Dunque, le alternative all’uso obbligatorio delle tecnologie di tracciamento sono molto più invasive di numerosi diritti della persona, che oltretutto, rispetto a limitate restrizioni della privacy, verrebbero invece molto più compressi. La riservatezza, con le restrizioni di cui parliamo, verrebbe ristretta sotto il profilo della registrazione dei contatti fisici della persona, ma resterebbe garantita per tanti altri aspetti, come la segretezza delle comunicazioni, della navigazione su Internet e così via. Invece, con il lockdown, salvo alcune eccezioni, per esempio, la libertà di circolazione viene di fatto sostanzialmente vanificata e così anche quella d’iniziativa economica.

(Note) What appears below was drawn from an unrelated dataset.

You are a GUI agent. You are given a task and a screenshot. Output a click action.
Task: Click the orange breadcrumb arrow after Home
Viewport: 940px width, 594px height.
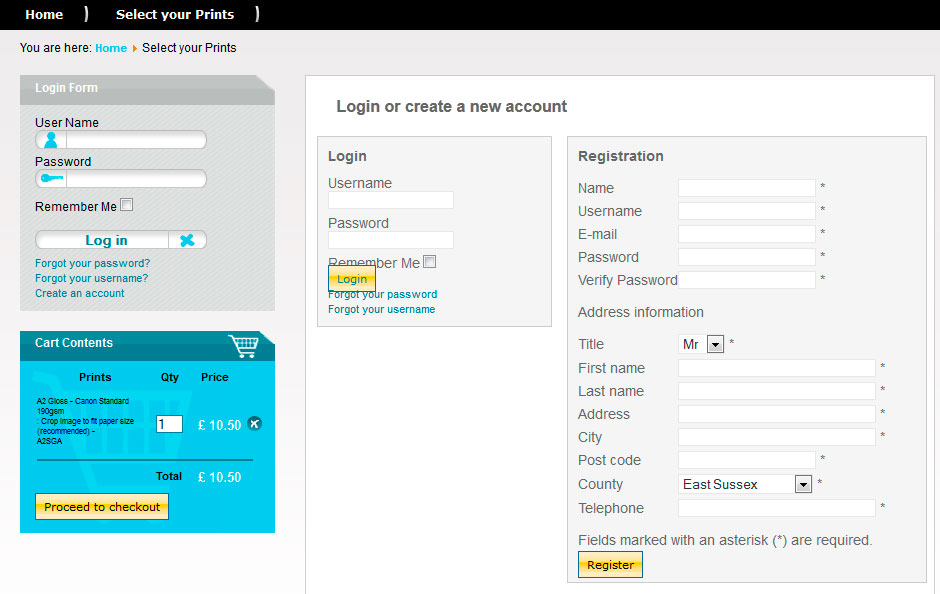(135, 49)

Dunque, di fronte alle richieste della scienza medica, la restrizione della privacy con il tracciamento obbligatorio è la misura meno invasiva tra quelle possibili per arginare la pandemia. Dopodiché i dati registrati dovrebbero essere utilizzabili solo per contenere la pandemia e dovrebbero essere distrutti magari dopo tre settimane dalla loro registrazione. Inoltre, il sistema di tracciamento obbligatorio dovrebbe cessare appena venute meno le esigenze per cui sarebbe istituito.